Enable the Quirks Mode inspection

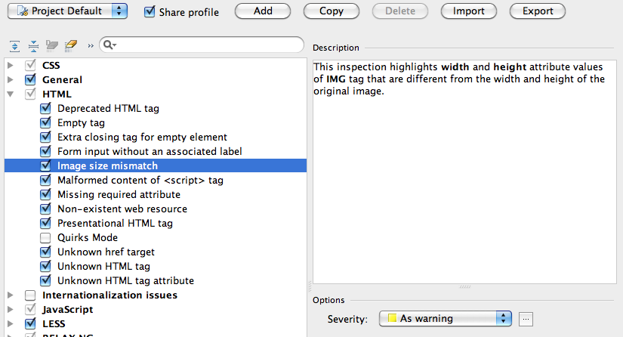coord(45,237)
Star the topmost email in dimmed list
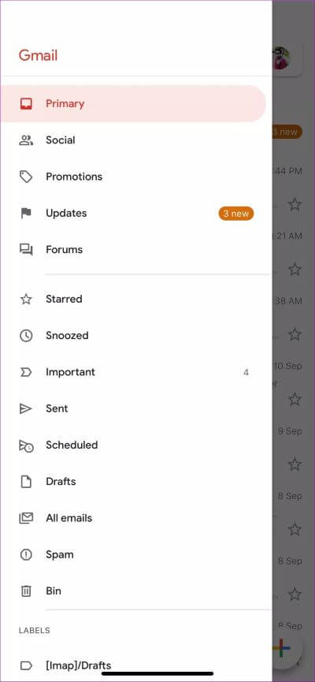The height and width of the screenshot is (682, 315). (295, 204)
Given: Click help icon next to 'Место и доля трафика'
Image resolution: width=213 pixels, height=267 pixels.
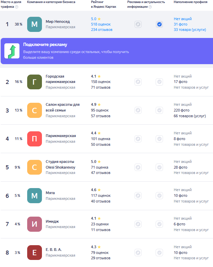Looking at the screenshot, I should (17, 7).
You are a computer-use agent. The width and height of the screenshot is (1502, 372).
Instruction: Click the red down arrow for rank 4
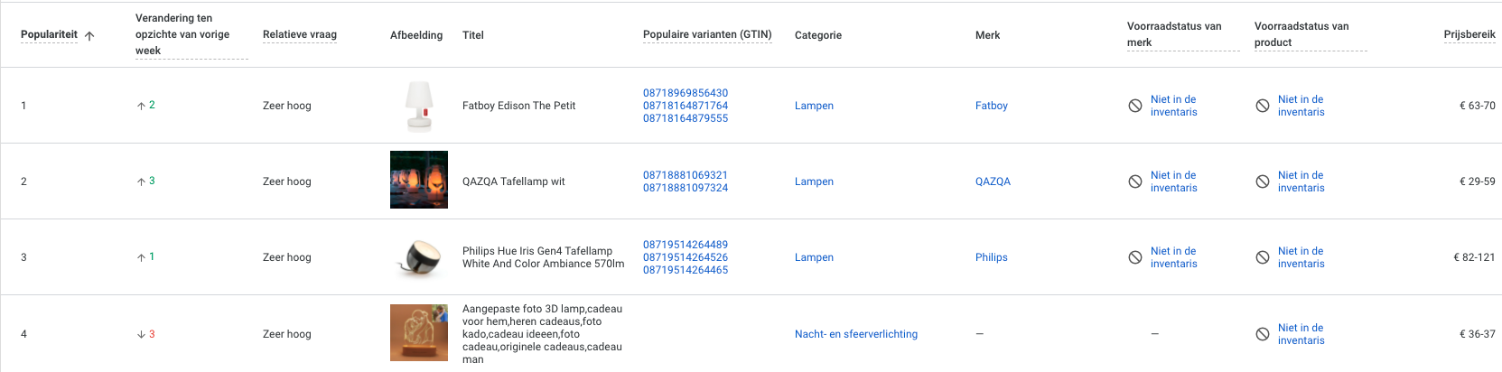(x=141, y=334)
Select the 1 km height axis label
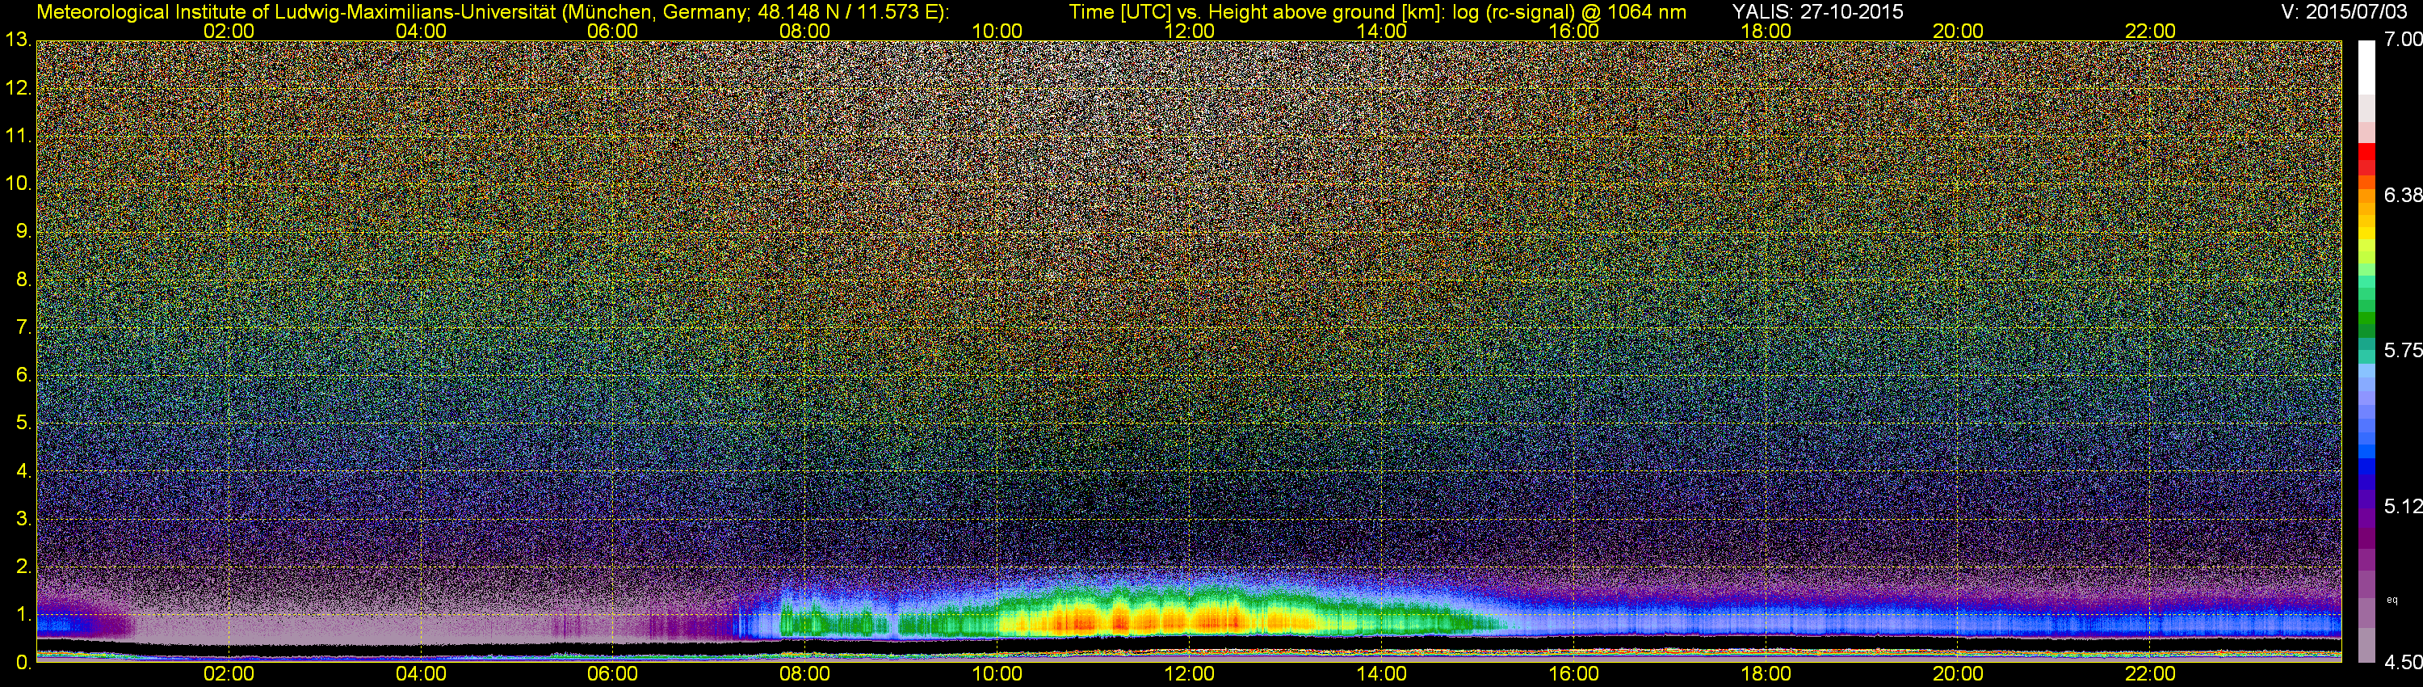The image size is (2423, 687). [23, 615]
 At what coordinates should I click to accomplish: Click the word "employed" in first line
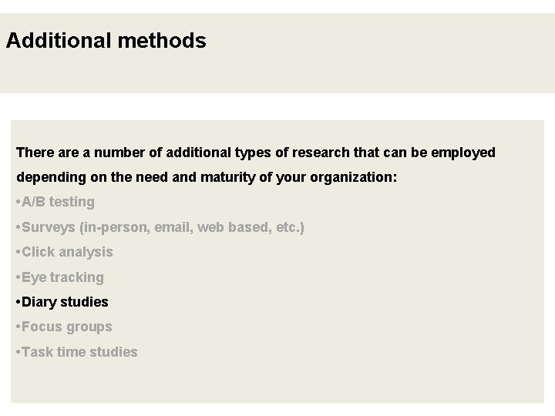coord(463,153)
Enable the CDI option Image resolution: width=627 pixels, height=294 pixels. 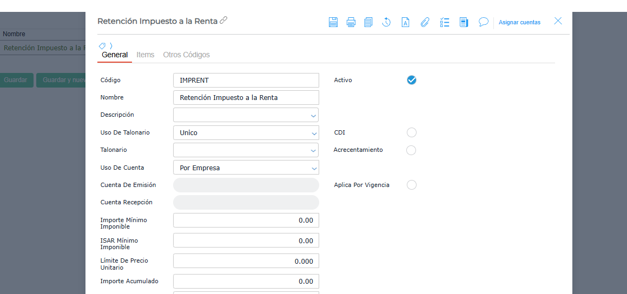coord(412,132)
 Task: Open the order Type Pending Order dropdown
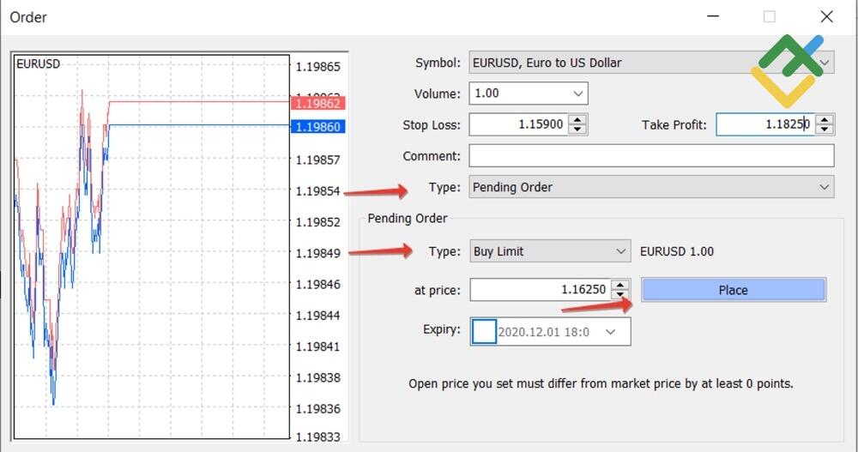coord(825,187)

============================================================

- PROBLEM DESCRIPTION: Write out the lines of the material from the one containing "Task: Open the" through the last, exactly and only those. Leave every picture out.

- TASK RESULT:
 Task: Open the order Type Pending Order dropdown
coord(825,187)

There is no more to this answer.